Sí. De nuevo los dos principales problemas que valoran los españoles son el paro y la mala situación de la economía. El primero lo señala el 78% de los consultados y el 45% en el segundo. A algunos analistas políticos les ha llevado a señalar que esta es la consecuencia fundamental de la ventaja de algo más de cinco puntos que mantiene el PP sobre el PSOE en expectativa de voto. Queda todavía mucho tiempo hasta las próximas elecciones generales. Al día de hoy parece lógico que se retrasen al máximo hasta el momento final de la legislatura, marzo del 2012. El Gobierno puede ganar así algo de margen para tratar de recomponer su imagen de cara al electorado, que en estos momentos está en mínimos.
Bien es cierto que el levantamiento total del secreto de sumario sobre el caso Gürtel podría provocar alguna sorpresa y en consecuencia un vuelco en las expectativas electorales. Y este dato nos lleva a la tercera de las preocupaciones de los ciudadanos españoles. Con algo menos del 17%, los políticos son identificados a estas alturas como un problema nacional. Estos tres asuntos han dejado a la inmigración y el terrorismo a las posiciones más bajas de la tabla de problemas nacionales. Nadie lo hubiera podido creer tan sólo hace un año.

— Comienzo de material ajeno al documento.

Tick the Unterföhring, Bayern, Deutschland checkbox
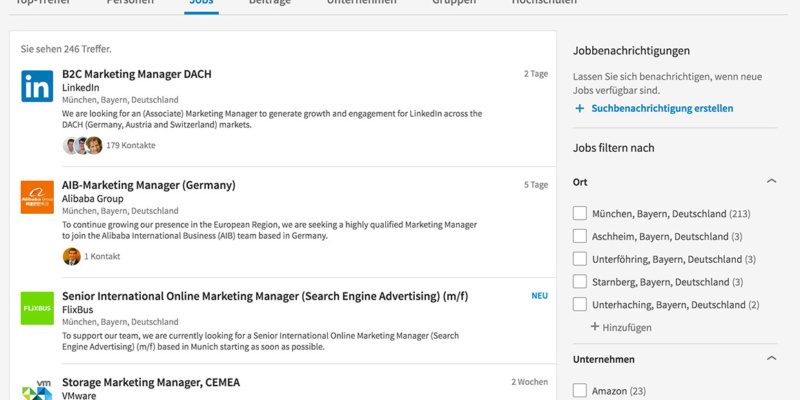 coord(580,259)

En cuanto a las previsiones sobre la recuperación económica, advierten los expertos que con el escaso índice de inversión en I+D+i y las bajas cifras de innovación, las dudas se centran en la capacidad de recuperación con la que vamos a salir de crisis.

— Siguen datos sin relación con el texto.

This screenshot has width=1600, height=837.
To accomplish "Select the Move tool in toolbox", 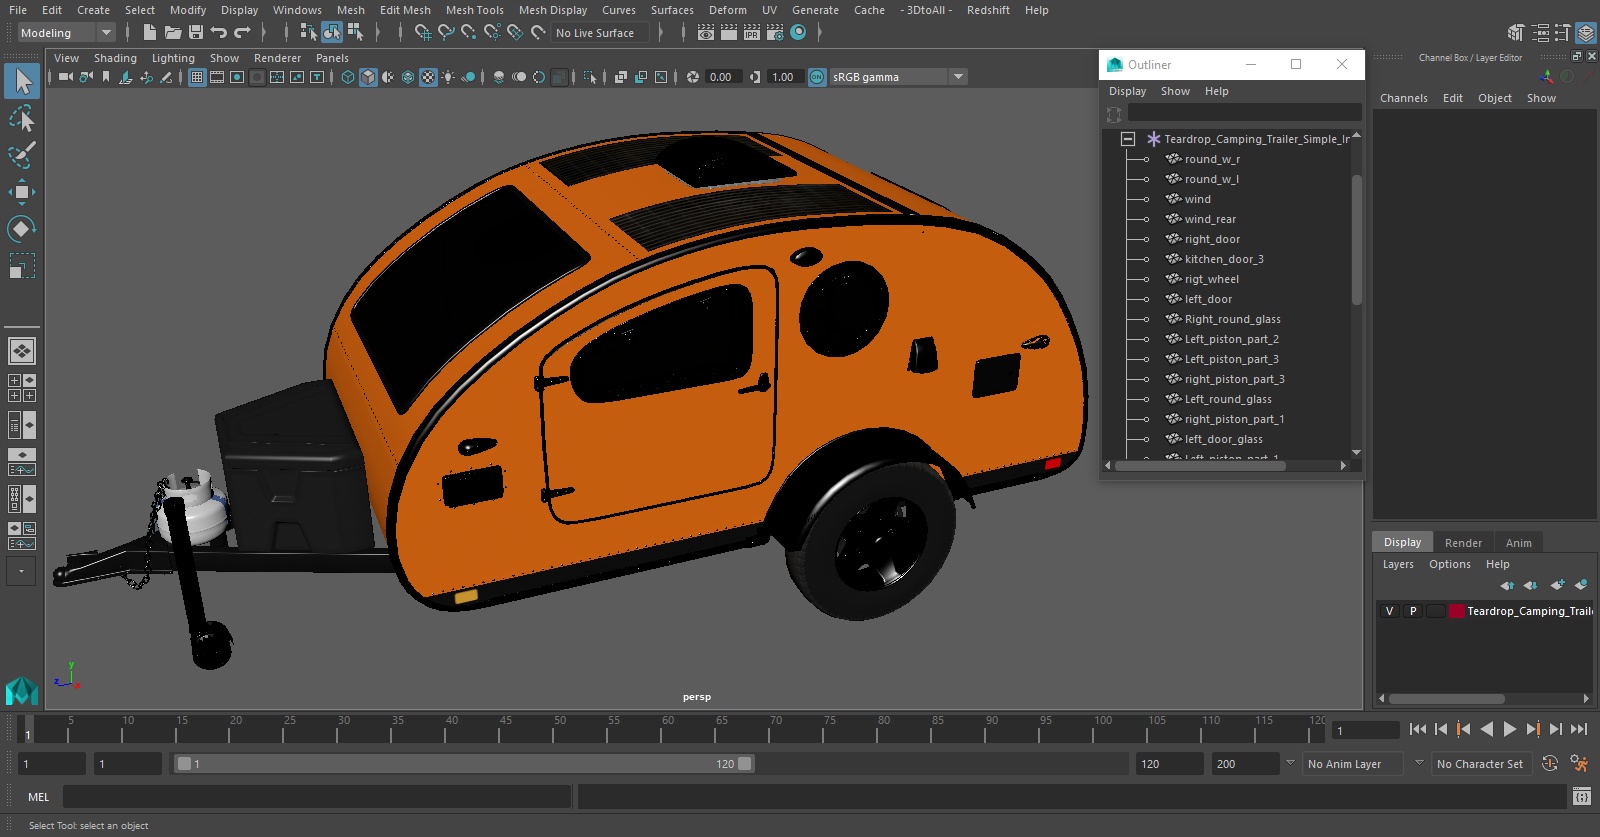I will 21,192.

Las cifras de Eurostat contrastan con las del conjunto de la UE, ya que una tercera parte de las empresas de la zona (32,4%) lanzaron nuevos productos al mercado, porcentaje que se elevó al 47,4% entre las grandes empresas con más de 250 trabajadores. Muy por encima de la media española, donde las empresas de más de 250 trabajadores fueron las que más productos nuevos lanzaron y representan un 39,5% del total. El 26% de las empresas de nuestro país de entre 50 y 249 trabajadores lanzaron productos nuevos en 2006 y el 14,8% de empresas con un número de trabajadores entre los 10 y los 49.
Las diferencias entre países son enormes, ya que en Malta y Luxemburgo casi un 60% del total de empresas lograron estar en el mercado con productos nuevos, frente a España con el citado 18,3%, seguida de otros países como Rumanía (24,7%) e Italia, donde innovaron el 29,5% de las compañías.

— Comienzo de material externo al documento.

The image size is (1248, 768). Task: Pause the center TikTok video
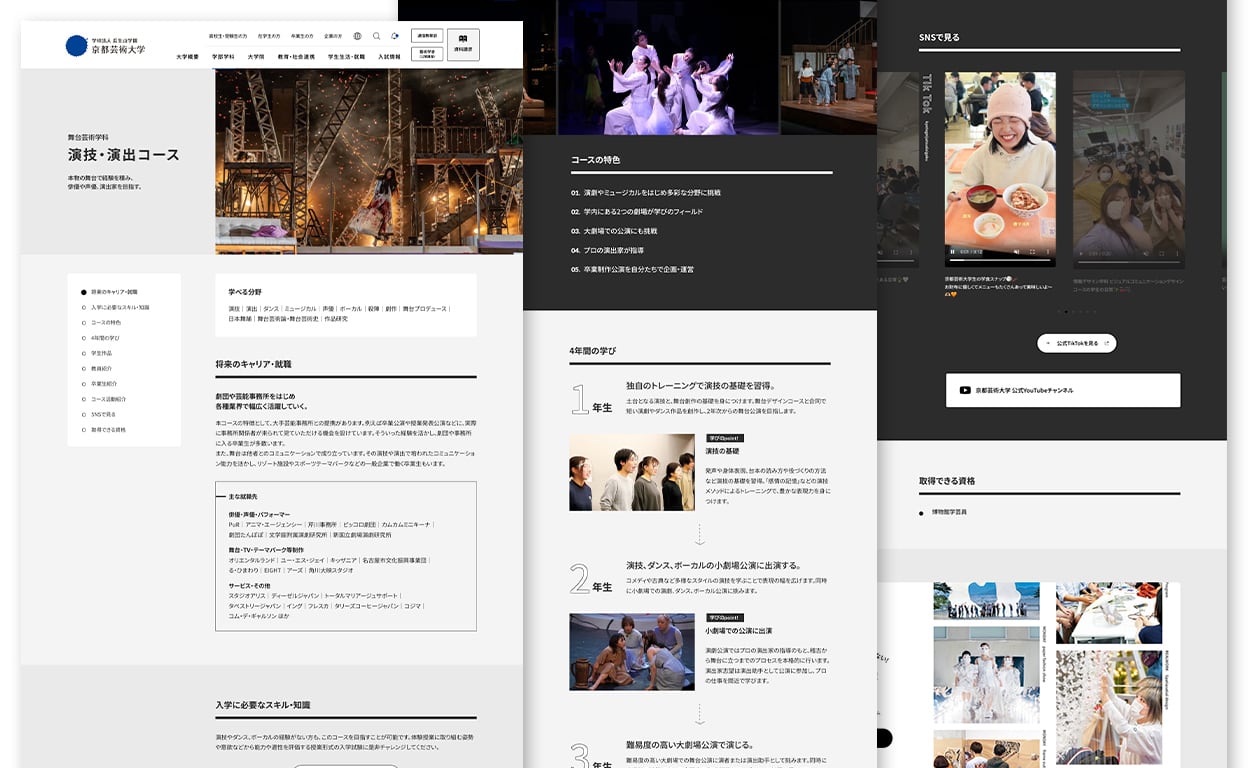click(x=953, y=252)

Estos datos son relevantes. Porque no es lo mismo salir de la crisis con una industria deteriorada, falta de competitividad y sin novedades que ofrecer, que hacerlo con un sector industrial con nuevos productos con los que poder interesar a los mercados, recuperar competividad y crecimiento. Todo apunta a que pasarán años hasta que la producción industrial pueda equilibrar la balanza comercial y generar empleo. No innovar no nos sale gratis.